George Bonser gbonser at seven.com
Tue Sep 21 04:01:58 UTC 2010


> Only if the QoS is tilted in favor of the popular stuff.  The concern
> here isn't QoS in favor of the popular stuff... The concern here
> is QoS in favor of one particular brand of service X vs another.
> (e.g. Netflix vs. Hulu).
> 
> If QoS favors unpopular but more profitable services, it can make
> the user experience for those services significantly less crappy
> than the competing more popular services and actually drive
> shifts in consumer behavior towards the less popular services.
> 
> Of course, as this succeeds, it becomes self-defeating over the
> long run, but, only if your goal is to provide good service to your
> customers.

Absolutely agree.  This goes back to my original comment on the thread
in that having a content provider pay for higher priority gives a
financial incentive to the network to create congestion (or allow such
congestion to occur during the course of normal bandwidth consumption
increases over time) in order to collect that revenue.

But there is a potential problem here in that content providers are
producing applications and content requiring increasing amounts of
bandwidth but are not bearing the cost of delivering that content to the
end user.  If the ISPs are directly peering with the content provider at
some IX, the content provider gets what amounts to a free ride to the
end user.  They then release a new version of something that uses more
bandwidth (say, going to HD video and then maybe 3D HD at some point)
which puts pressure on the ISPs network resources.  Do you then increase
prices to the consumer in a highly competitive market and run the risk
of driving your customers away, do you absorb the cost of required
upgrades and run at a loss for a while only to see the applications
increase in bandwidth requirements again?  Do you try to get the content
provider to pay for some of the "shipping" cost?  

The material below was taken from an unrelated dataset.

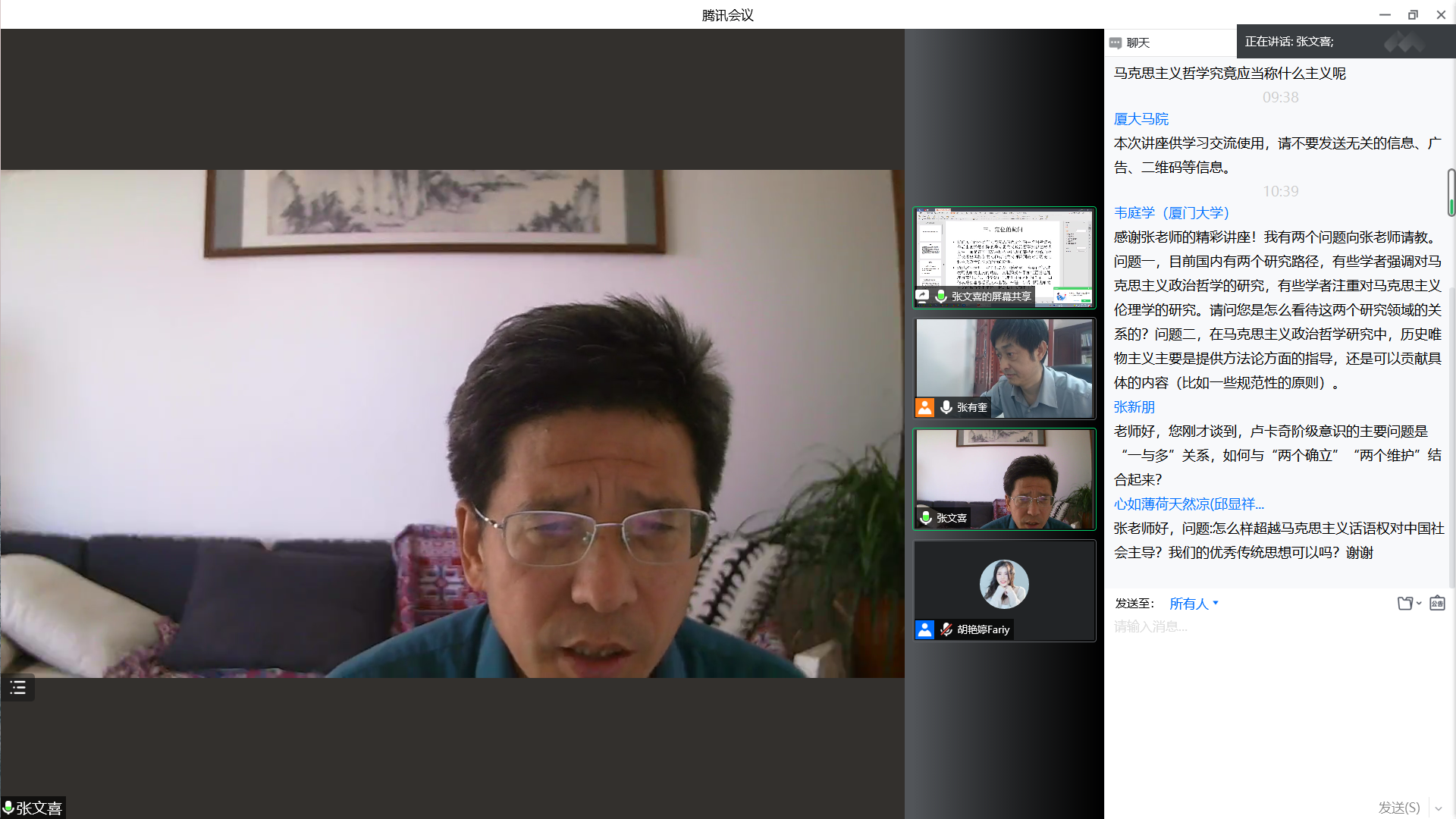Image resolution: width=1456 pixels, height=819 pixels.
Task: Click the orange host icon on 张有奎's tile
Action: pos(924,407)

In a pure transit model, the content provider's expenses would go up if
they increased their bandwidth utilization which gave them a financial
incentive to be innovative in ways of delivering higher quality with the
lowest possible bandwidth consumption. As more people move to peering
over public IX points, the burden falls on the ISPs internal network to
deliver the goods and they have no control at all over the applications
themselves.  So bandwidth is practically "free" for the content provider
and not so free for the eyeball provider. So where a content provider
might be forced to upgrade from GigE to 10GigE links at exchange points
(maybe adding a blade to a chassis), a service provider might be faced
with congestion on potentially thousands of end user links and the gear
that interconnect the PoPs.

In that light I can see where they might want a fee.  But a better way
of looking at it is not in prioritizing anyone up, look at it the other
way.  Imagine an ISP says "if you don't pay us, we are going to
prioritize your traffic down".  So anyone who pays gets their traffic at
the normal default priority, those who don't pay get in the "space
available" line.  Now a content provider who does not pay the toll sees
a drop in users which equates to a possible drop in ad revenue.